Debdou ou la mémoire juive !
Comment se fait-il que cette petite ville inconnue de tous aujourd’hui fut dans le passé l’un des plus importants centre du judaïsme en Afrique du Nord. Aujourd’hui Debdou s’est vidée de ses habitants juifs. les dernières familles juives ont quitté le Mellah dans les années 1970. Mais Debdou garde farouchement la mémoire de ces juifs. Sur les 14 synagogues que comptait la ville, deux sont encore debout et accueille encore les visiteurs juifs, rares mais toujours fidèles à la ville. Ils viennent se recueillir sur la mémoire de leurs ancêtres dans les 2 cimetières juifs gardés et toujours bien entretenus, comme si la ville refuse de tourner la page de Debdou la juive et dont le symbole le plus prégnant et le plus puissant est sans doute la source Sbylia (en arabe Séville) témoin des origines des juifs debdoubis.
En effet, la présence des juifs dans cette petite bourgade marocaine au pied de l’Atlas est la conséquence directe des massacres des juifs espagnols de 1391 et en particulier à Séville. les juifs qui n’avaient pas été tués ou convertis de force avaient choisi le chemin de l’exil. leur route les conduira en Afrique du Nord et notamment le Maroc.
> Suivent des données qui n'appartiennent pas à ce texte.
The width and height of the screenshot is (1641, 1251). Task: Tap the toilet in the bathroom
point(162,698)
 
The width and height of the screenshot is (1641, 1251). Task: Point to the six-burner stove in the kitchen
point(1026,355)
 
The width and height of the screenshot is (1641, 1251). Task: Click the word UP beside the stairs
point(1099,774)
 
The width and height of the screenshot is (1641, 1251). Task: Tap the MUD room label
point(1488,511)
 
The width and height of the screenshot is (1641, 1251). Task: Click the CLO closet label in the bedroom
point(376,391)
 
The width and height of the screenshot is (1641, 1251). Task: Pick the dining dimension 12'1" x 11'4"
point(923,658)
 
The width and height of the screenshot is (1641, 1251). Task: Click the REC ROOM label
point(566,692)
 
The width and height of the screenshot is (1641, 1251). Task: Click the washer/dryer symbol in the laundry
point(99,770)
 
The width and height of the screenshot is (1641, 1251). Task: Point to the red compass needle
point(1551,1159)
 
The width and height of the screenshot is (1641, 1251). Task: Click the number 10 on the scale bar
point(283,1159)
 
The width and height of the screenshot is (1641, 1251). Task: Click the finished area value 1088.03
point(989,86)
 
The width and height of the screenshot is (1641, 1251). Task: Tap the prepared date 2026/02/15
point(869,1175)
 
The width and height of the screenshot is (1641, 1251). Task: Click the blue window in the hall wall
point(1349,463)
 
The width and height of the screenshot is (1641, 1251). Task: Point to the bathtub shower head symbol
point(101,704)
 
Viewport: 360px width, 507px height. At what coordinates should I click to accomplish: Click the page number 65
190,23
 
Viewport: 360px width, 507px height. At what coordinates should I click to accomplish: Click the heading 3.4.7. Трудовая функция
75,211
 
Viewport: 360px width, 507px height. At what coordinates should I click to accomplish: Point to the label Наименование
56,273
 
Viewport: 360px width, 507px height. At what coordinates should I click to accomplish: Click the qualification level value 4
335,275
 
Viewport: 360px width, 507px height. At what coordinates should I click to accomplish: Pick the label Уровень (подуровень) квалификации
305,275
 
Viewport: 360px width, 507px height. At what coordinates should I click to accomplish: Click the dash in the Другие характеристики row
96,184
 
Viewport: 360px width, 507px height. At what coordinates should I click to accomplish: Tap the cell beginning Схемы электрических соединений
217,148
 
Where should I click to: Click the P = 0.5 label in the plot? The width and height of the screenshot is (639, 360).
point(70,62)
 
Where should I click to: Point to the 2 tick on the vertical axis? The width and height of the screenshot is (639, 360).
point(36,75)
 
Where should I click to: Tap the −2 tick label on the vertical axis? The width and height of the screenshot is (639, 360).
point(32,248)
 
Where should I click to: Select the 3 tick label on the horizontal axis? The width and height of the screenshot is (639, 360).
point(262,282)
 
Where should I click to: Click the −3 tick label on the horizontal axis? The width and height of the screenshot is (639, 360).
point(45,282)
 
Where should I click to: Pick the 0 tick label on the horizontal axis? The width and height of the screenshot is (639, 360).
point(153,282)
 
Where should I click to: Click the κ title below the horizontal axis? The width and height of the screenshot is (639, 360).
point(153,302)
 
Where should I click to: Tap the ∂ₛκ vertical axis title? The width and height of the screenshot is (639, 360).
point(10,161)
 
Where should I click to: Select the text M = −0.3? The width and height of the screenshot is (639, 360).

La légende veut que le rabbin qui mena ces exilés de Sépharad – des megorachim, qu’on oppose aux juifs autochtones appelés tochavim – aux contreforts de l’Atlas, voyant que ce bourg connaissait une grave pénurie d’eau qui allait handicaper la future installation de la tribu, aurait frappé de son bâton un rocher d’où jaillit une source, andalouse, certes, puisque joyeuse et babillarde, et c’est pourquoi encore aujourd’hui, lieu de pèlerinage et d’adoration, Debdou vénère toujours la “source de Séville”.
Qu’ont-ils de particulier, ces Juifs de Debdou ? D’abord, le fait qu’ils furent longtemps majoritaires dans ce bourg, composant en fait les trois quarts de la population. Le père Charles de Foucauld y séjourna en 1883-1884, et y apprit même, dit-on, l’arabe et l’hébreu, ce qui lui permit de traverser le Maroc et de pénétrer les milieux arabes déguisé en rabbin !
Commerçants et agriculteurs ou éleveurs, les Debdoubis se caractérisaient surtout par leur application à l’étude et à l’écriture de la Torah : beaucoup d’entre eux furent des Sofer, des scribes et des rabbins, et ce livre reproduit un de ces fameux Sefer Torah, pour certains recueillis et conservés en Israël. L’usage de l’hébreu était courant parmi cette communauté, comme l’attestent, dans l’iconographie, nombre de pièces juridiques et de kétouboth de mariage (nous avons, dans ma famille, conservé un acte de vente de mon grand-père, entièrement rédigé et signé en hébreu). D’ailleurs, à Alger dans les années quarante, comme plus tard à Paris dans les années soixante, il y avait une tradition de rabbins marocains et de savants talmudistes. La science de l’écriture, ce livre entend le montrer, ne fut donc pas l’apanage des seules communautés d’Europe centrale ou de Lituanie. Il y a eu, jusqu’à nos jours, d’appréciables hébraïsants, et même des rabbins miraculeux issus des mellahs marocains.
Dans son livre : Une nouvelle Séville en Afrique du Nord, son auteur Rabbi Eliyahou Marciano propose une généalogie des juifs de Debdou. C’est sans doute la plus complète à ce jour, car elle regroupe bon nombre de patronymes autour de quatre grandes familles, de structure pyramidale : les Cohen Scali, les Bensoussan, les Marciano et les Benhamou. Mais on trouve aussi des patronymes affiliés : Anconina, Benaïm, Benguigui, Bensadoun, Bensultan, Marelli et Tordjman. Et bien d’autres branches collatérales. Une petite note biographique complète les tableaux généalogiques que chacun pourra lire avec intérêt, voire avec passion s’il reconnaît, ici ou là, quelque ancêtre en son incertaine pérégrination.